On The Collapsed Lung Of The Tyrant

The left lung of the tyrant collapsed on the morning of the fourth. At midday, a satrap in gorgeous uniform sparkling with embedded gems appeared on the balcony to make an announcement. It was imperative, he said, reading from a hastily drafted statement, that tyrannical human pneumatics become the proper study of every citizen. By the evening, fat textbooks had been printed and bound and consignments ferried to every city and town and village and hamlet in the land.

So rapid was the response of the satraps that the textbooks were not proofread. A number of errors, many trivial but some calamitous, were thus allowed to stand. But the book bore the tyrant’s imprimatur and could not be questioned. As a result, every citizen gained a flawed understanding of tyrannical human pneumatics.

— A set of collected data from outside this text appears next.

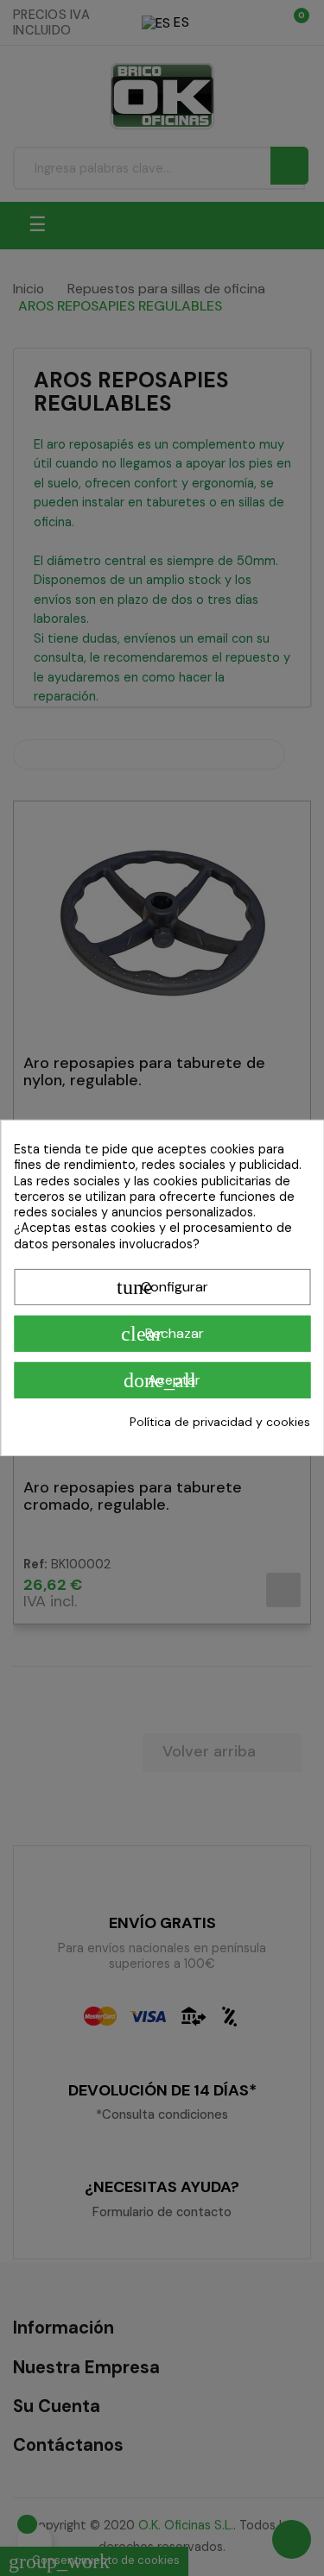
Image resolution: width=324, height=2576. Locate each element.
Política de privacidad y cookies (220, 1421)
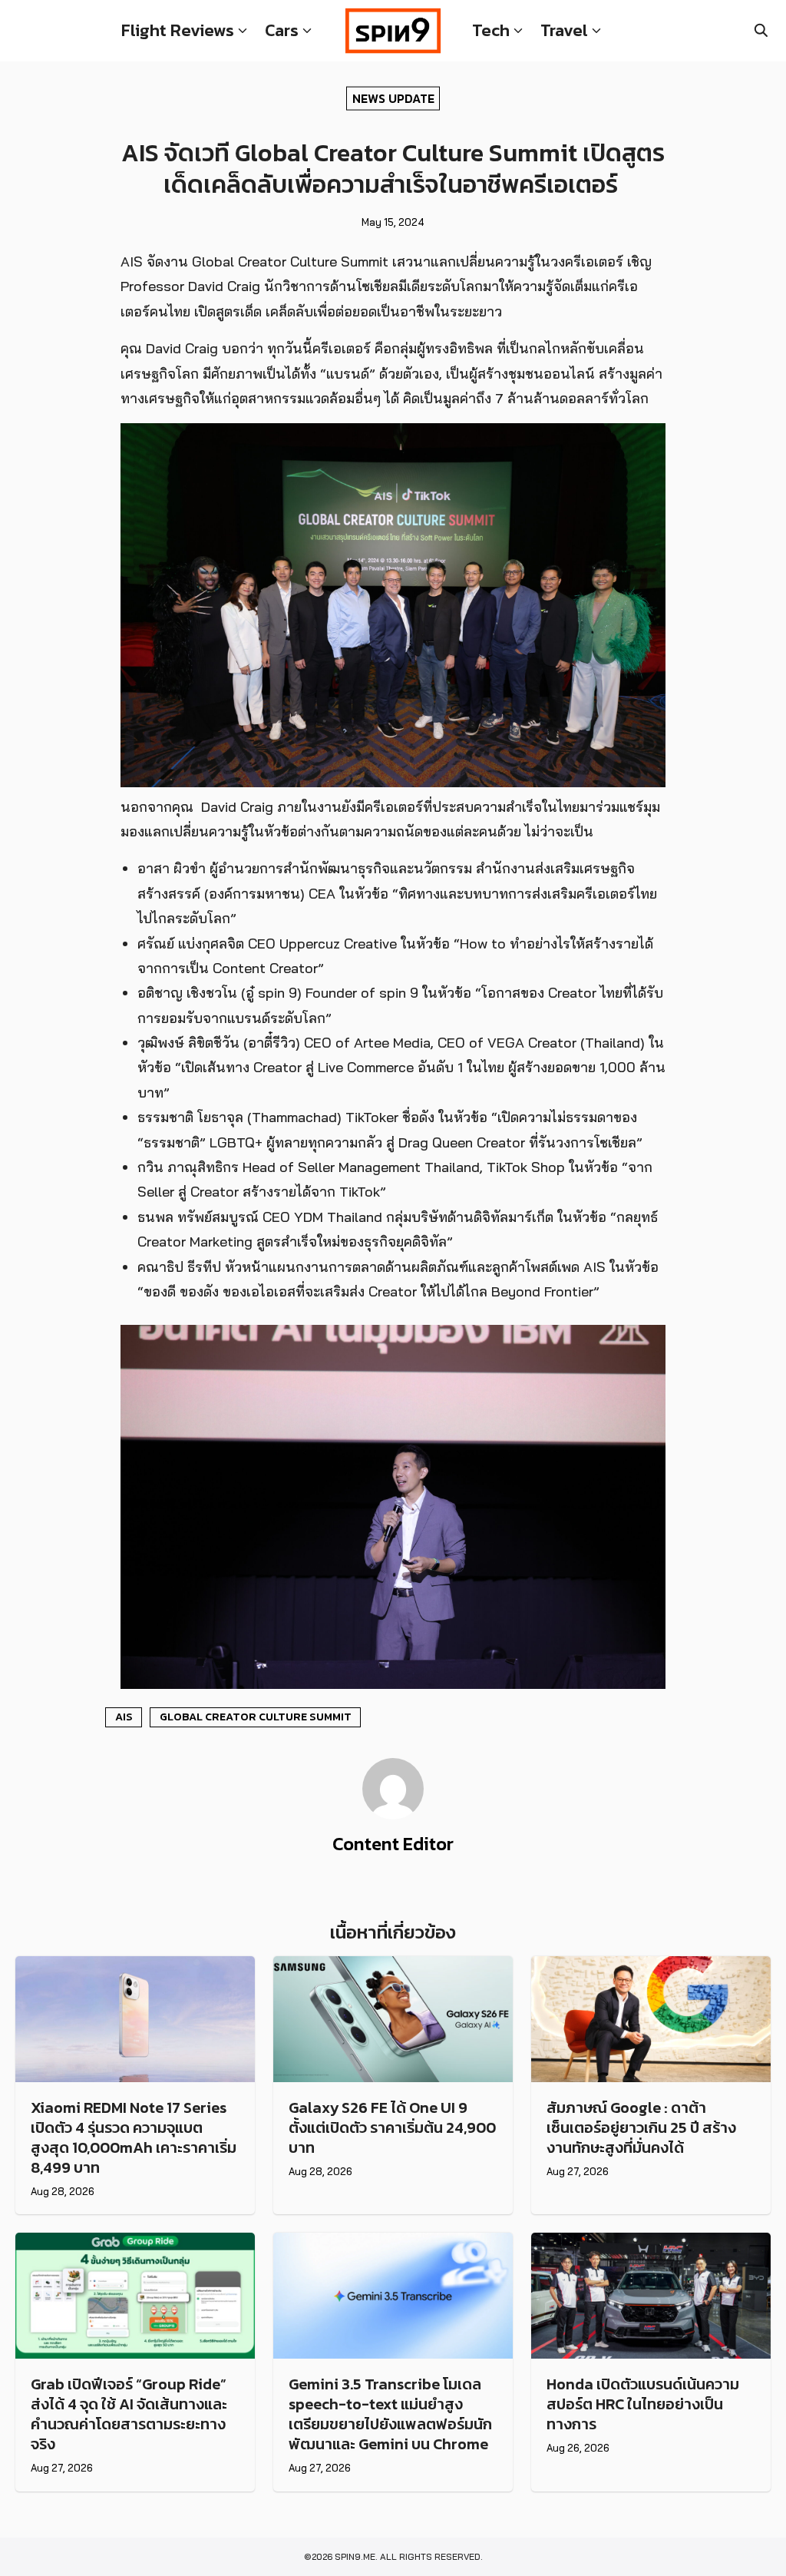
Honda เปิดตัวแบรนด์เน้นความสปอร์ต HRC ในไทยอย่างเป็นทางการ (643, 2403)
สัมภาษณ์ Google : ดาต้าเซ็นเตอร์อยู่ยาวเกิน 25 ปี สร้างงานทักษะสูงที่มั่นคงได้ (641, 2127)
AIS (124, 1716)
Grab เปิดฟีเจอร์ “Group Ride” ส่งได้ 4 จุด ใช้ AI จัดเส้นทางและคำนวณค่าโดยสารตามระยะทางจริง (129, 2413)
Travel (564, 30)
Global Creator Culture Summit (256, 1716)
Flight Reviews (177, 30)
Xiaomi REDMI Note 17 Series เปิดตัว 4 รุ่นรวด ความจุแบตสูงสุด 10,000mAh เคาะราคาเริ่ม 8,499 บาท (133, 2137)
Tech (491, 30)
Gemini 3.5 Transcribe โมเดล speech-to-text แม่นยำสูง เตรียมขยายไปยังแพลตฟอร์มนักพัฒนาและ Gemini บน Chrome (390, 2413)
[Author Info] (393, 1815)
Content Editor (393, 1843)
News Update (393, 97)
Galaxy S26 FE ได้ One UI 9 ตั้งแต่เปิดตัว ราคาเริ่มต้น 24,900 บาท (392, 2127)
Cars (282, 30)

The tyrant, meanwhile, had been placed inside a nylon tent. A wheezing pump imitated the action of a working tyrannical human lung. The pump was operated by hand, in case of a loss of electrical power caused by the evil machinations of revolutionary scum. Pumpers were drawn from lists maintained by one of the satraps. They worked one hour shifts, and during their rest periods were penned in an anteroom.

By the morning of the fifth, embroidered lapel accoutrements bearing a three-coloured image of the collapsed tyrannical lung had been issued to all citizens, to be displayed on their outer tunics. In certain hotbeds, several persons were shot for failure to wear them. After execution, the left lungs were torn out of the corpses and hung on gibbets in the town squares. This had a salutary effect on the populace, even in the hotbeds.

The first public examination on tyrannical human pneumatics took place at midday on the fifth in the remote town of Sand. It was conducted orally, and tape recorded. Those gaining top marks were taken by sealed train to the capital. A gang of revolutionaries attempted a derailment of the train on the outskirts of Gorse. Brave conduct by the train conductor, and foolish felled log deployment by the scum, brought their nefarious schemes to nought. They were hanged in a barn and their left lungs torn from their corpses and burned on a bonfire by the loyal peasants of Gorse.

The tyrant was told of the narrowly averted derailment. He was as yet unable to speak, but he blinked significantly. The blinks were interpreted and converted into text by a satrap. Plans to have the text declaimed from the balcony were put on hold. It was considered best to wait until after the next day, the sixth, which was Flag Day.

On arrival in the capital, the top scoring tyrannical human pneumatics examinees were taken from the sealed train in sealed trams to the National Archives. Here they stood behind glass to watch as the tape recordings of the examinations were placed on the register and locked in a special bomb-proof cabinet. They were then given a snack in the canteen.

Late in the afternoon of the fifth, Grimes “the Wolfman”, leader of the revolutionaries, was arrested in a jungle clearing. He was spirited to the capital by way of the subterranean pulley-car system. Intelligence reports hinted that he had unparalleled expertise in human pneumatics, a field closely related to tyrannical human pneumatics. Bound in chains, he was taken to a sealed room in the palace, to where the examinees from Sand were also brought once they had digested their snacks in the National Archives canteen.

The sixth was Flag Day. The weather was such that artificial winds were needed to make the flags and standards and pennants billow. Further pumpers had to be recruited from the satrap’s list to ensure sufficient numbers for both the tyrant’s lung pump and the artificial wind contraptions. For a while it was touch and go, until a keen-eyed under-satrap found a supplementary list which had been misfiled in a filing cabinet. He was given a medal, a gorgeous disc of brass embedded with gems that sparkled in the sunshine.

Grimes “the Wolfman” was undergoing a tormented moral struggle between his revolutionary principles and his professional pride as an expert in human pneumatics. The examinees from Sand stood gazing at him with the imploring moon-eyes of calves. Some let tears roll slowly down their cheeks, but did not overdo the sobbing lest Grimes thought they were making use of freshly chopped onions behind his back. Behind a panel, certain satraps discussed the pros and cons of an amnesty for Grimes. It was a heated discussion.

On the morning of the seventh a puncture in the left lung of the tyrant was repaired and the lung was reinflated. He was fed from a bowl of slops. Several satraps were executed and their left lungs torn out and kicked through the broad boulevards of the capital by cheering citizens. Grimes shaved off his beard and was given a satrapage and a gorgeous uniform sparkling with embedded gems. A fleet of aeroplanes sprayed the jungle with defoliant. The area was then covered with cement as far as the eye could see. The examinees from Sand were appointed as tyrannical human pneumatics emergency pumping supervisors and given vouchers and bungalows. A second edition of the fat textbook was issued, with corrections. The tyrant appeared on the balcony, propped up by a concealed prop, and waved to the teeming masses.

On the morning of the eighth, the right lung of the tyrant collapsed.